Saturday, February 25, 2012

Database design question

I have a series of database objects that represent things such as people,
accounts, etc. I have a set of options (boolean) that I need to add to
these objects. Normally I would just create a bit field for each one and be
done with it. The challenge however is that there could be hundreds of
these options (maybe 300) and a user decides which of these options
(actually attributes) that should apply to these db objects.

For example, a user can create a new type of person object. What makes this
person object different is the fact that it has a unique set of these
attributes. So whenever someone creates a new instance of this person
object (another one), it contains these attributes (whose values can be set
uniquely).

These attributes are mainly for searching, in other words, you can flag an
account with some of these attributes and then search on them. In terms of
database design, what is a good approach? I was thinking of having a master
list of all the available attributes in a separate table. Then a separate
table containing the mappings to the types (e.g. persontype1 has attribute
1,3,4,5,6...). Then a third table containing the specific instances of
these persons and their value (e.g. 'bob' of persontype1 values for 1=on,
3=off, etc.).

If this is the case, how would would one search on these items? It seems
that the code to build the searching (considering all the items are dynamic)
would be very ugly.

Sorry if this isn't totally clear, this is actually the first time I am
explaining it on paper (well sort of).>> I have a series of database objects that represent things such as
people, accounts, etc. I have a set of options (boolean) that I need
to add to these objects. Normally I would just create a bit field
[sic] for each one and be
done with it. <<

Series? SQL uses sets. Booleans? SQL has no boolean data type. You
are probably about to detroy your data integrity with a EAV design.

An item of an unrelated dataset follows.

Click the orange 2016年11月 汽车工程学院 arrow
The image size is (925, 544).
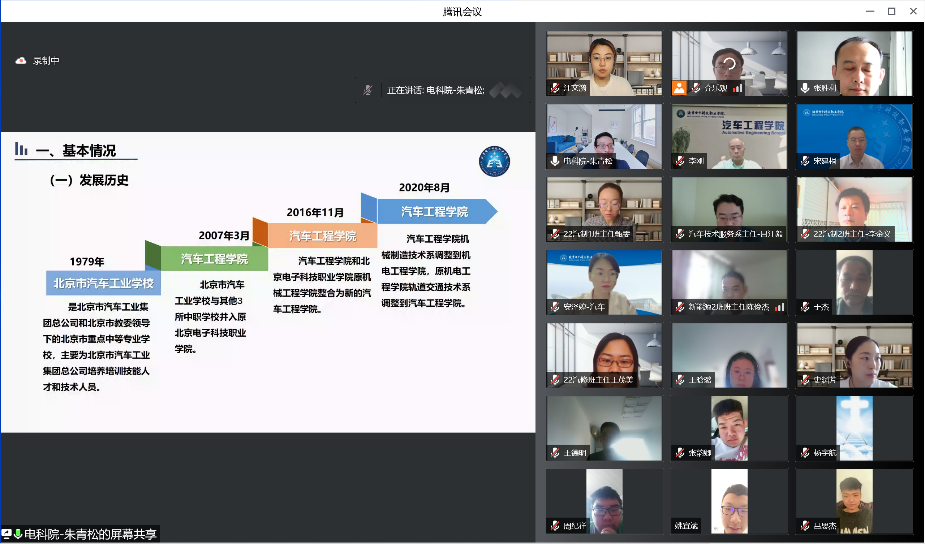click(322, 235)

>> The challenge however is that there could be hundreds of these
options [sic] (maybe 300) <<

Options? Well, at least you know they are really attributes. An
object does not have optional attributes; it is the sum of all its
attributes in an RDBMS. This is foundations, not rocket science.

>> and a user decides which of these options (actually attributes) that
should apply to these db objects. <<

I certainly hope not! You are supposed to know what you are doing and
not let any random user design the schema.

You then describe mixing data and metadata in such a way that you will
never have data integrity. Stop what you are doing and read a book
RDBMS basics; you missed the whole concept.|||300 *boolean* attributes! I wonder how many you would really need if
you modelled the same attributes with well-chosen codes and valued
attributes instead of check boxes (which I bet is the origin of this
design). 300 bits of data is actually very little.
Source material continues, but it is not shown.